Fragrance Far From Home: Flowers from Africa

The first bloom of 'Lucky Star' came in July.
Don't you love surprises? I had a great surprise this month when Gladiolus 'Lucky Star' bloomed for the second time this season! It's good that I left the stem after cutting the first bloom that emerged from the stalk, because that's where the second flower stem came from.

I'd ordered three bulbs from Old House Gardens in Ann Arbor, MI, and learned that 'Lucky Star' is one of the rarest in their stable of heirloom bulbs. This particular Gladiolus was hybridized by Joan Wright of New Zealand and introduced in 1963.

This hybrid of the African Gladiolus murielae is fragrant in the evening. Also, I learned that if the bulb (more correctly a corm in the case of glads) is large enough, it will send up a second bloom. From now on, once I cut off the first bloom of a gladiolus, I'll continue watering and feeding it, just in case.

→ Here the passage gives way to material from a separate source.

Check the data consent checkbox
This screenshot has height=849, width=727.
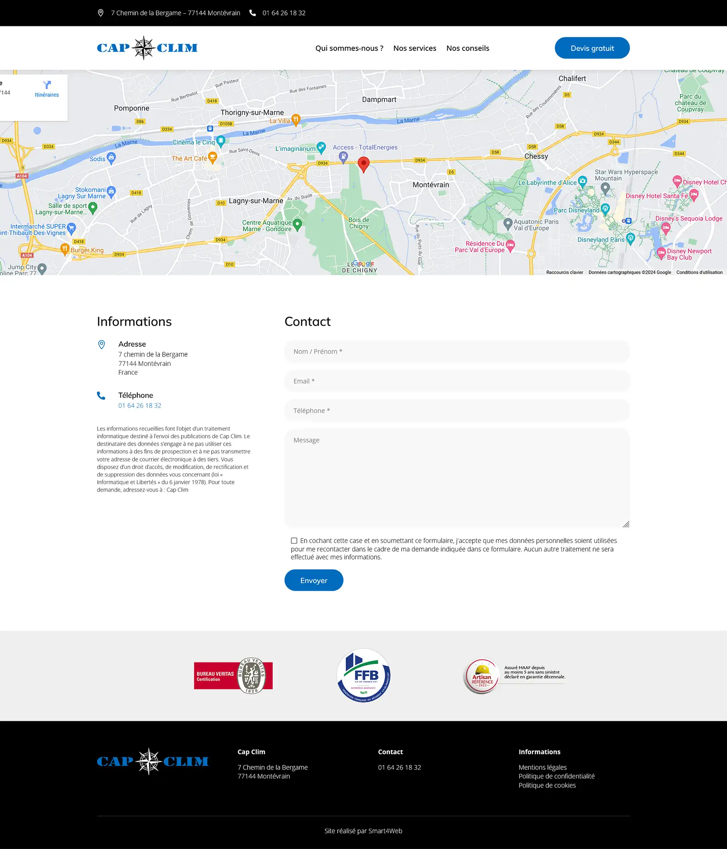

Tulbaghia, AKA sweet garlic about to open.
The fact that 'Lucky Star' produced a second spike of flowers also speaks highly of Old House Gardens, which might offer it again next year, depending on the harvest. I sure hope so. I'd like to buy more next spring.

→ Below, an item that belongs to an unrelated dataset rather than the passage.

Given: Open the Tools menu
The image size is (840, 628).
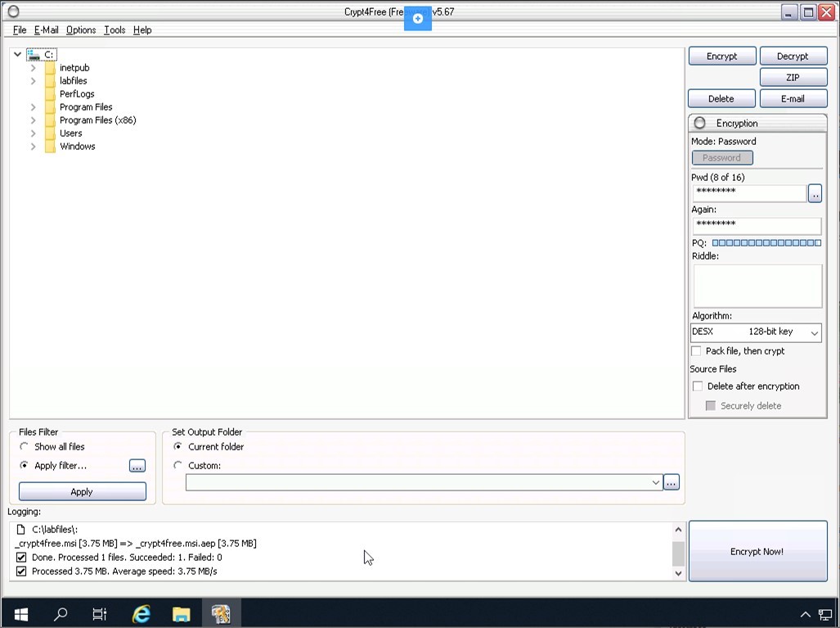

Another bulb from Africa that I've grown since last year is Tulbaghia simmerli, or South African Mauve Onion. I purchased just one bulb from Glasshouse Works last spring, and it sent up one or two blooms throughout the summer.

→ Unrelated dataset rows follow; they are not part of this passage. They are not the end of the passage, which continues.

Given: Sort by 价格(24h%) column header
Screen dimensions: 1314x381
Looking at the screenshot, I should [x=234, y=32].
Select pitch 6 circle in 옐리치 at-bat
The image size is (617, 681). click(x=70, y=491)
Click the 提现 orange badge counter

I'd planted the bulb February 2016 in a small pot with very well-drained soil. In May, I repotted it into a 10-inch diameter clay pot, which I stored in the garage through the winter.

Tulbaghia sits in a saucer of water.
The first surprise was that it lived. The second surprise was how quickly it multiplied this year, and the final surprise came in August when I saw how much water it requires. This is because its pot is jam-packed with roots because the one bulb has increased to at least a dozen and they're thirsty little devils.

The flower of this species is said to be fragrant. The leaves are fragrant, too, but smell like garlic. Another of its common names, in fact, is Sweet Garlic.

According to the Pacific Bulb Society, Tulbaghia simmleri typically blooms in late summer through fall in the Northern Hemisphere.

As I had last year, I'll be sure to give this plant a warmish winter home where temperatures don't go below around 40 degrees F. I think I'll have better luck knocking the bulbs out of the pot and dividing them next spring. They apparently like it on the crowded side to promote bloom, and that's what they're getting until they go dormant when I bring them inside before the first frost.
This bouquet includes both the Tulbaghia and the Gladiolus 'Lucky Star'.